What the task asks:
Answer these questions from the text below on heartbeats and time perception:
(a) In which journal was the study published?
(b) Which department were the study's leaders from?
(c) What is the phase called when the heart relaxes and does not send information to the brain?

Selected text:
Summary: Our perception of the passing of time may depend on signals that our brain receives from our bodies, specifically our heartbeats.
Source: Royal Holloway University
A recent study by academics at Royal Holloway, published in Current Biology, shows how our heartbeats can lead to distortions in our perception of time.
The study was led by Dr. Irena Arslanova and Professor Manos Tsakiris from the Department of Psychology and investigates how perception of time passing depends on the signals that our brains receive from our bodies.
People can feel time flying by when they are busy or excited about something, but at other moments, time can drag when people are bored. This suggests that our experience of time is often distorted and does not correspond to real time.
Many influential theories have looked at potential brain mechanisms to explain these distortions, but previous studies have not looked at how signals from the heart to the brain may be important in producing these distortions.
The heart and the brain are in constant communication as our heart sends signals to the brain on every single heartbeat, providing crucial information about the state of the body. The researchers used this insight to better understand how time distortions may arise.
In the new study, two experiments were conducted where researchers presented brief events either during a heartbeat (the systolic phase of the cardiac cycle), when the heart contracts and sends signals to the brain, or between heartbeats (the diastolic phase), when the heart relaxes and does not send information to the brain.

Given records:
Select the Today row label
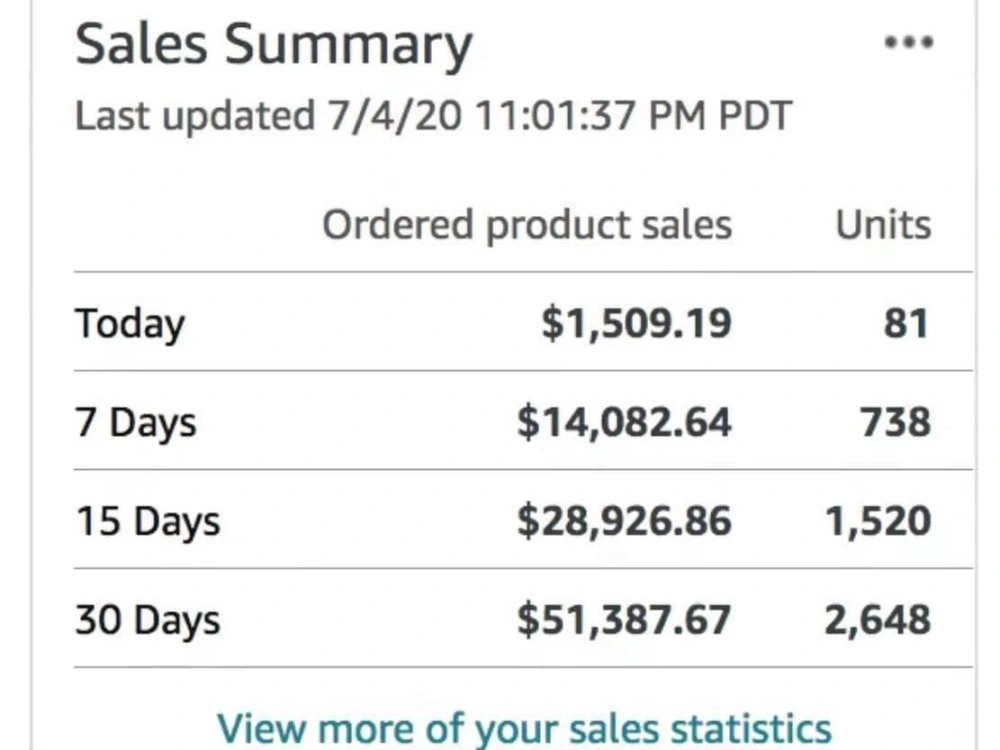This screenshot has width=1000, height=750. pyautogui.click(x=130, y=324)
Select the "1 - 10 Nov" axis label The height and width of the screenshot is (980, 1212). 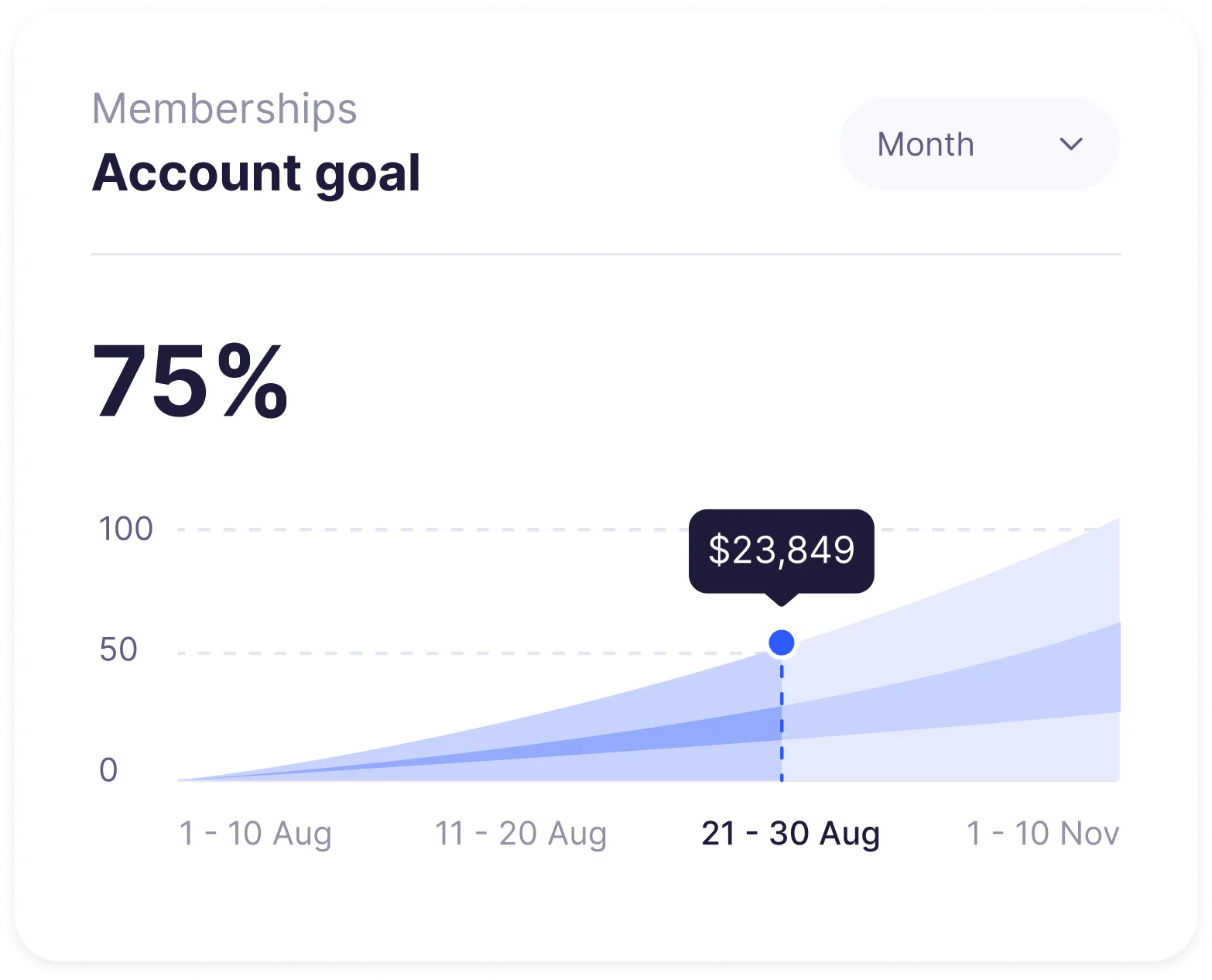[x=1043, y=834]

--

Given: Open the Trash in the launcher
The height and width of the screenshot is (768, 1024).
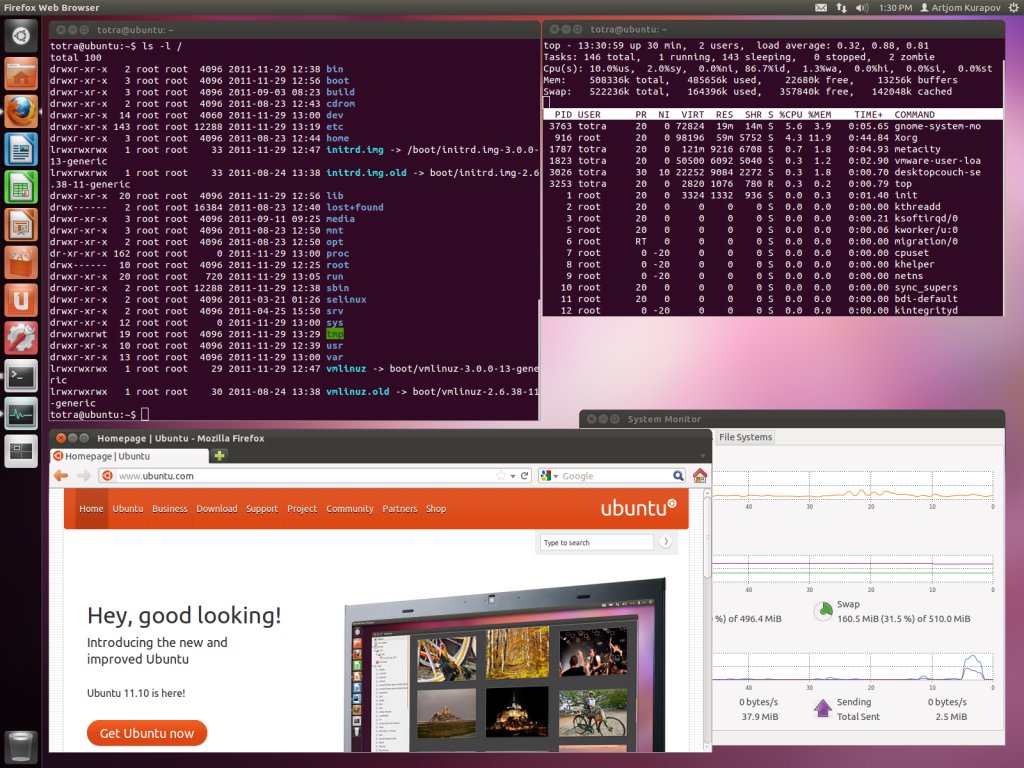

Your solution:
(a) Current Biology
(b) The Department of Psychology
(c) The diastolic phase